Married without a Will in Pennsylvania? Do you think your surviving spouse will inherit everything? Think Again. For those assets that are not disposed of by Will, or by a beneficiary designation (i.e., 401(k), insurance proceeds, IRA) or by survivorship rights (i.e., tenancy by the entirety, joint tenancy with right of survivorship), Pennsylvania’s intestate law may determine the person who will receives those assets. I use the word may, instead of shall because if the asset is an employee defined benefits plan governed by ERISA rules, those rules will determine the beneficiary, and that is a conversation for another time.

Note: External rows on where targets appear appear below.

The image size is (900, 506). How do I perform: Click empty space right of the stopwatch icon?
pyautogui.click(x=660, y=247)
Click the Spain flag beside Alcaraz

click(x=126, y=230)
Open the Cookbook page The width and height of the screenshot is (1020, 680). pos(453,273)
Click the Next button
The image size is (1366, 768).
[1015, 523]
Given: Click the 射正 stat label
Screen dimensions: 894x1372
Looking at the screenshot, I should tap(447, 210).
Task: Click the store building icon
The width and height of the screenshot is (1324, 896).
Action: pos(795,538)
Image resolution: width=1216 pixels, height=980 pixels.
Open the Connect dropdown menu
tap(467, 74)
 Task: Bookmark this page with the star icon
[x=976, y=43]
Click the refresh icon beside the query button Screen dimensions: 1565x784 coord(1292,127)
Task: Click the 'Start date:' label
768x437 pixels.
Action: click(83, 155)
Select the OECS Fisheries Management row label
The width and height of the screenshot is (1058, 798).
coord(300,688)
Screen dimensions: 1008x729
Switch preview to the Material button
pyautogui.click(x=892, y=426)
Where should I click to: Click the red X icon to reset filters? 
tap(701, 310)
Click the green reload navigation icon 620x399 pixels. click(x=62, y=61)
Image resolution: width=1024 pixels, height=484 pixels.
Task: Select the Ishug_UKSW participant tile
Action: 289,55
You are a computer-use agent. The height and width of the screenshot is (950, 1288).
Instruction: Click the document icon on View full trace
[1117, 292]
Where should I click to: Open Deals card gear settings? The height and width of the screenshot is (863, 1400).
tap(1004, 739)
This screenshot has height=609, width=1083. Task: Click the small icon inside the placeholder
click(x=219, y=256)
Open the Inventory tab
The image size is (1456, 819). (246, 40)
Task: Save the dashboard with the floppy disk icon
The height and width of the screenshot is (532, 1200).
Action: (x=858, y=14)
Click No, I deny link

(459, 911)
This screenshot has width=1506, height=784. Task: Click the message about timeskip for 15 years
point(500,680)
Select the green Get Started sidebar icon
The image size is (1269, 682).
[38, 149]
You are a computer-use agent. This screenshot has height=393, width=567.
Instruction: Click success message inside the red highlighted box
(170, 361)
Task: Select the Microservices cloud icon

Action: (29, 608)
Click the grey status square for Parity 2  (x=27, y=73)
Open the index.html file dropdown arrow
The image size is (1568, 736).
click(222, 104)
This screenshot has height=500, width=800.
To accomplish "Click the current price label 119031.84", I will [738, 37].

For many married individuals, this may not be an issue because all of your assets are either titled jointly as tenancy by the entirety or joint tenancy with right of survivorship or your spouse is the primary beneficiary of your retirement benefits. Good for you, you may not have an issue under Pennsylvania’s intestate laws. But, what if you are the sole owner of real estate? Or what if you own a business? Or what if you forgot to update your beneficiary designations? Or what if you are the sole owner of bank accounts or brokerage accounts? Ooops… without a Will your spouse may not inherit those assets.
Yep, that is right… many states, including Pennsylvania, have laws called “intestate laws” that determine who receives your assets and the amount that those people receive. So for example, if you are married, your surviving spouse does not receive all of your assets. Instead, the intestate amount may be divided between your spouse and your descendants or your spouse and your surviving parents.